Saved entries:
★ ★ ★ ★
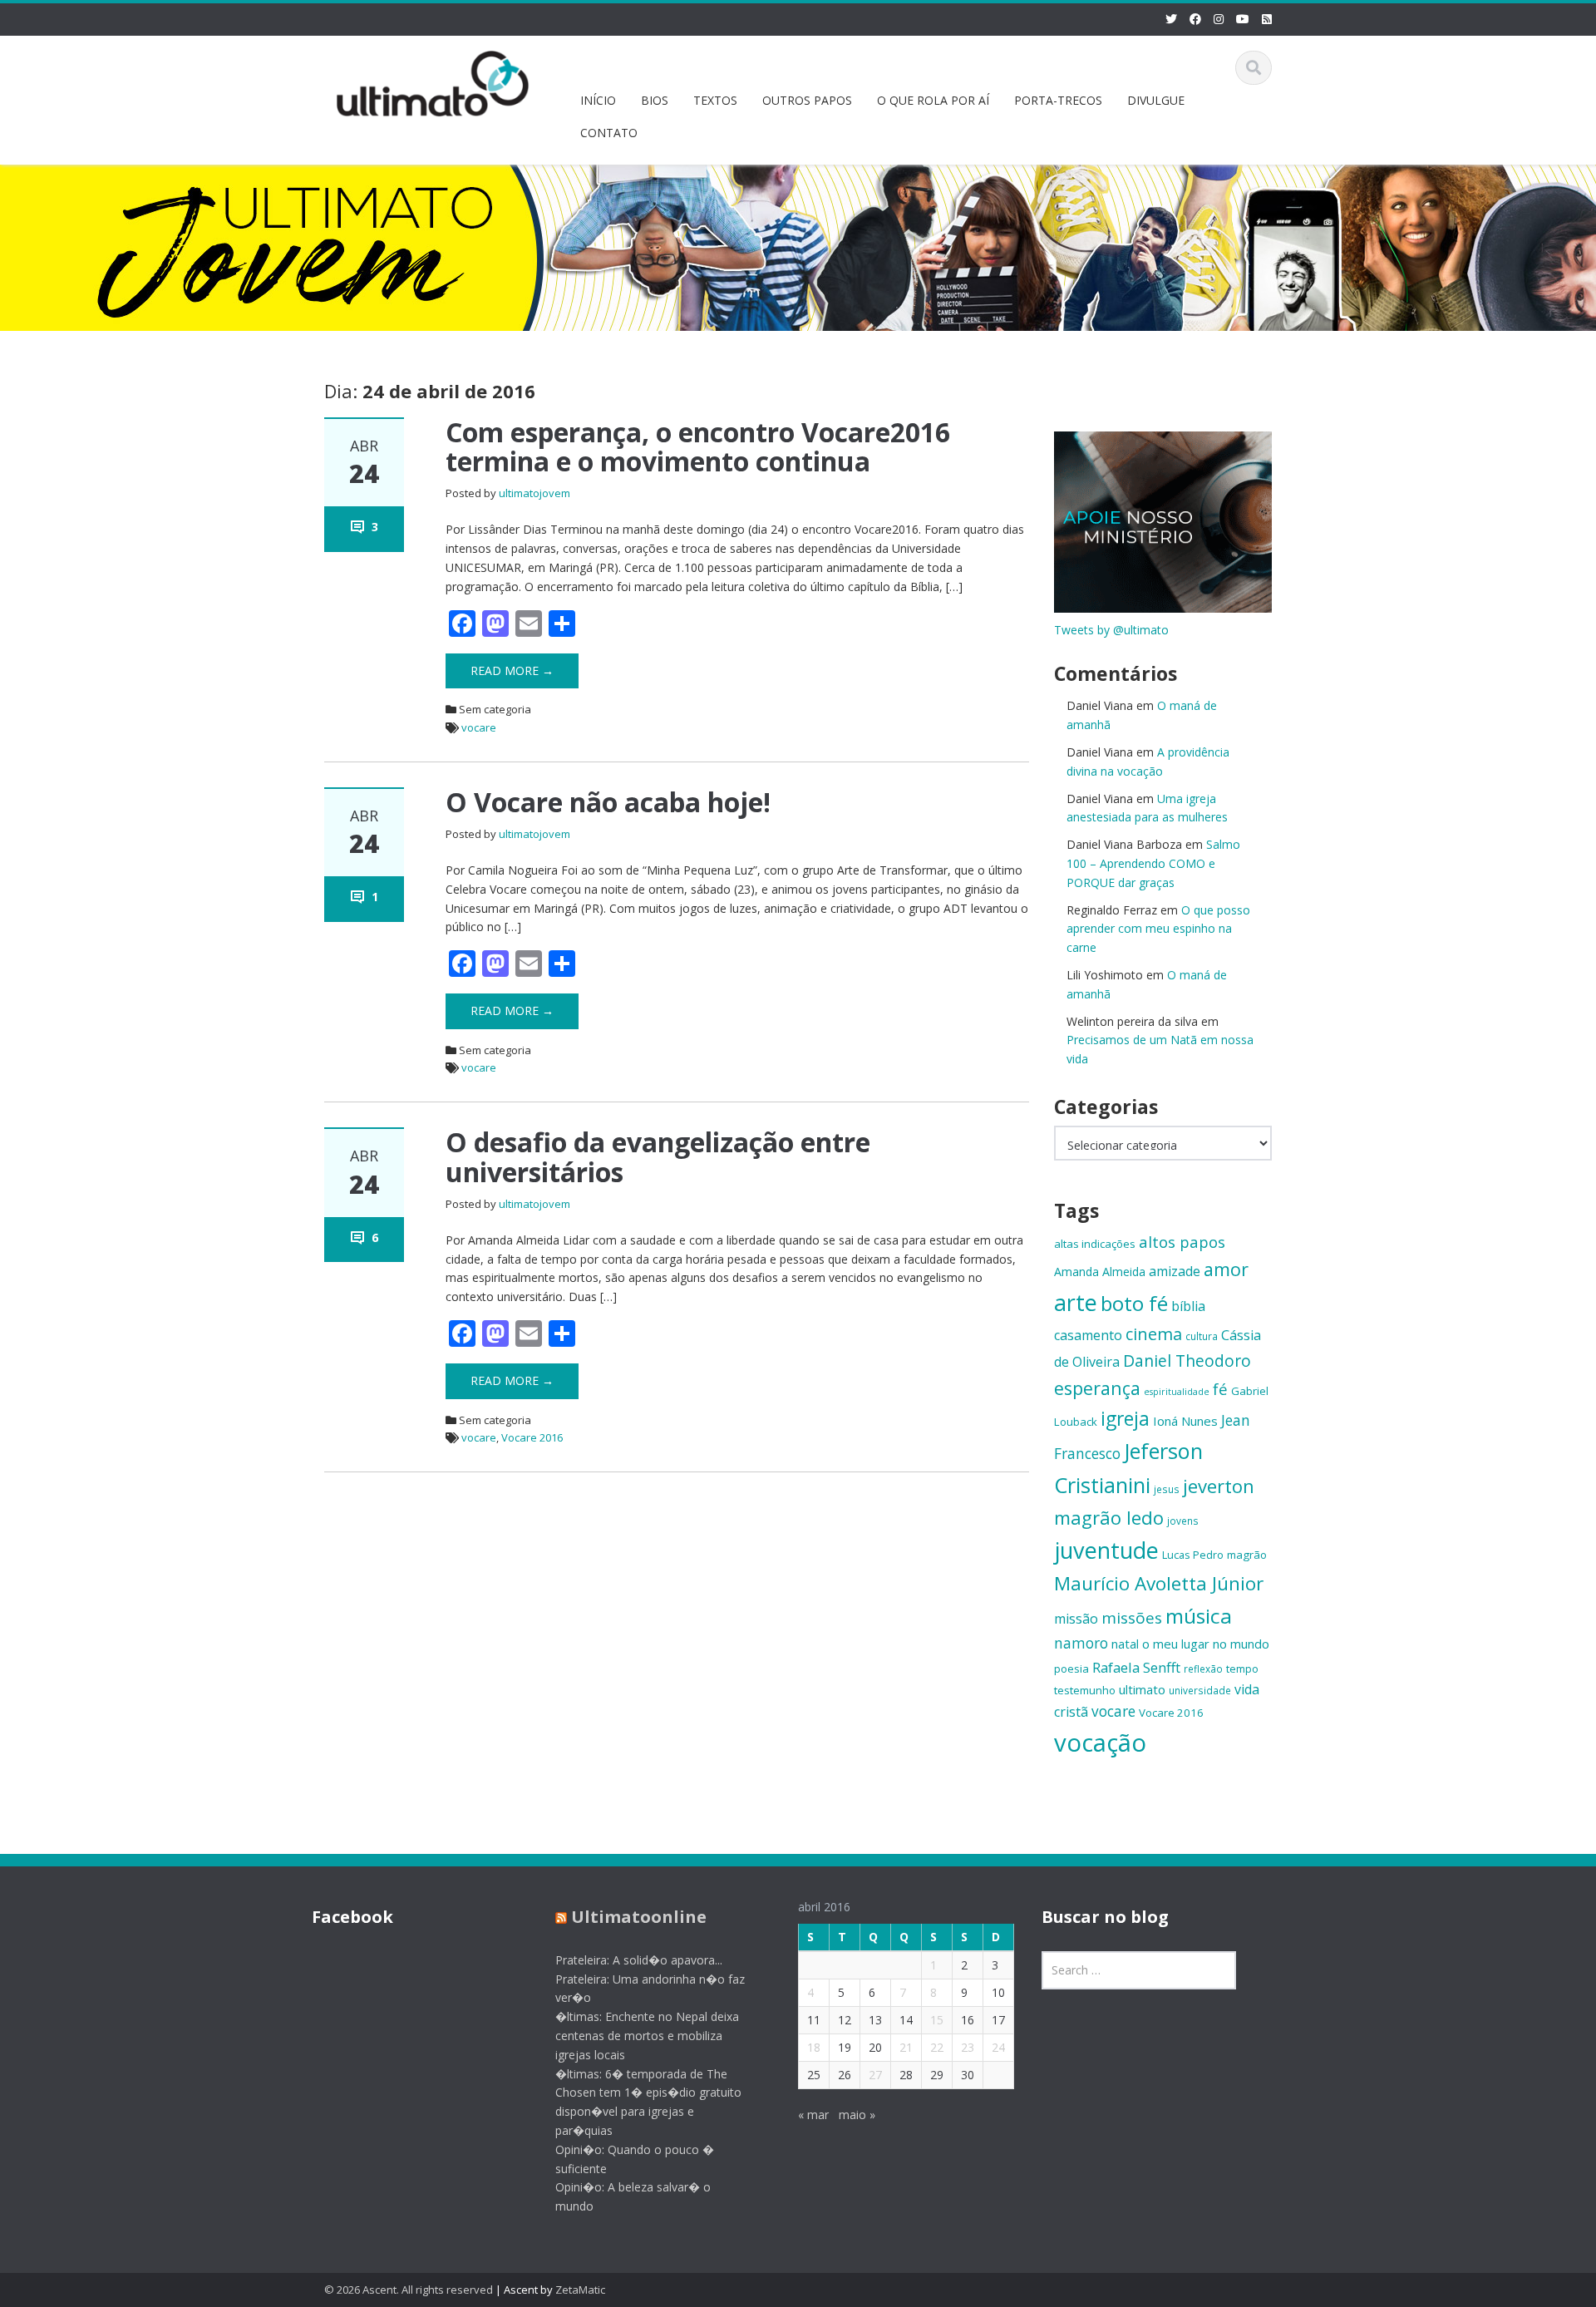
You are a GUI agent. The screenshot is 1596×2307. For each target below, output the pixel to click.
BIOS (654, 100)
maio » (857, 2114)
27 (875, 2075)
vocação (1100, 1742)
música (1198, 1615)
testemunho (1085, 1690)
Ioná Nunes (1185, 1420)
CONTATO (609, 132)
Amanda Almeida (1099, 1271)
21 (906, 2047)
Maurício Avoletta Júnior (1159, 1583)
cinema (1154, 1334)
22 (936, 2047)
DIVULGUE (1156, 100)
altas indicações (1094, 1243)
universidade (1200, 1690)
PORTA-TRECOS (1058, 100)
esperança (1097, 1388)
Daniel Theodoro (1187, 1360)
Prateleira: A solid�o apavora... (638, 1960)
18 (813, 2047)
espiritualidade (1176, 1392)
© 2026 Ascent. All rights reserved (408, 2289)
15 (936, 2020)
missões (1131, 1618)
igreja (1125, 1419)
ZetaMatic (580, 2289)
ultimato (1142, 1689)
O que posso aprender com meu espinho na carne (1158, 929)
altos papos (1182, 1241)
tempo (1242, 1668)
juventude (1106, 1550)
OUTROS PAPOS (807, 100)
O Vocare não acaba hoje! (608, 802)
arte (1075, 1302)
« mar (813, 2114)
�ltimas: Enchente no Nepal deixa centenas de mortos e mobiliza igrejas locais (647, 2036)
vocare (478, 727)
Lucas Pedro (1193, 1554)
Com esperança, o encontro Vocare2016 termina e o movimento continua (698, 446)
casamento (1088, 1335)
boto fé (1134, 1303)
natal (1125, 1643)
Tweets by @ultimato (1111, 630)
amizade (1174, 1271)
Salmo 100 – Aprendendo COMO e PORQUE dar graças (1153, 863)
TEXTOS (715, 100)
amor (1226, 1269)
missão (1076, 1618)
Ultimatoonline (639, 1916)
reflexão (1203, 1668)
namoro (1081, 1643)
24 (998, 2047)
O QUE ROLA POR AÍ (933, 100)
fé (1220, 1388)
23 (967, 2047)
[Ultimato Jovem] (433, 81)
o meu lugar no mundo (1205, 1643)
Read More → (512, 670)
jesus (1167, 1489)
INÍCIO (598, 100)
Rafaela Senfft (1136, 1667)
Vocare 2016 (532, 1437)
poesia (1071, 1668)
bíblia (1188, 1306)
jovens (1183, 1520)
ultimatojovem (534, 493)
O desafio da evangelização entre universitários (658, 1156)
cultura (1201, 1336)
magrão (1247, 1554)
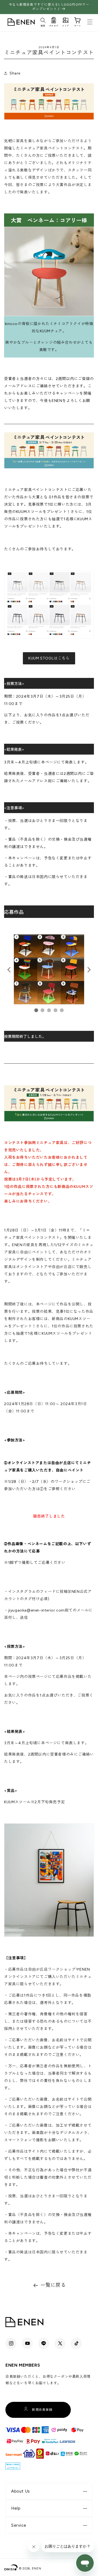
★ ★ ★ ★
### WORK TO BE COMPLETED
Please output exactly the lines of the data above, from its first line through the line with "DIVULGUE (1156, 100)", and nothing else; drop the pictures.

### ANSWER SECTION
You are a GUI agent. The screenshot is 1596×2307. For each target below, output the pixel to click.
BIOS (654, 100)
maio » (857, 2114)
27 (875, 2075)
vocação (1100, 1742)
música (1198, 1615)
testemunho (1085, 1690)
Ioná Nunes (1185, 1420)
CONTATO (609, 132)
Amanda Almeida (1099, 1271)
21 (906, 2047)
Maurício Avoletta Júnior (1159, 1583)
cinema (1154, 1334)
22 (936, 2047)
DIVULGUE (1156, 100)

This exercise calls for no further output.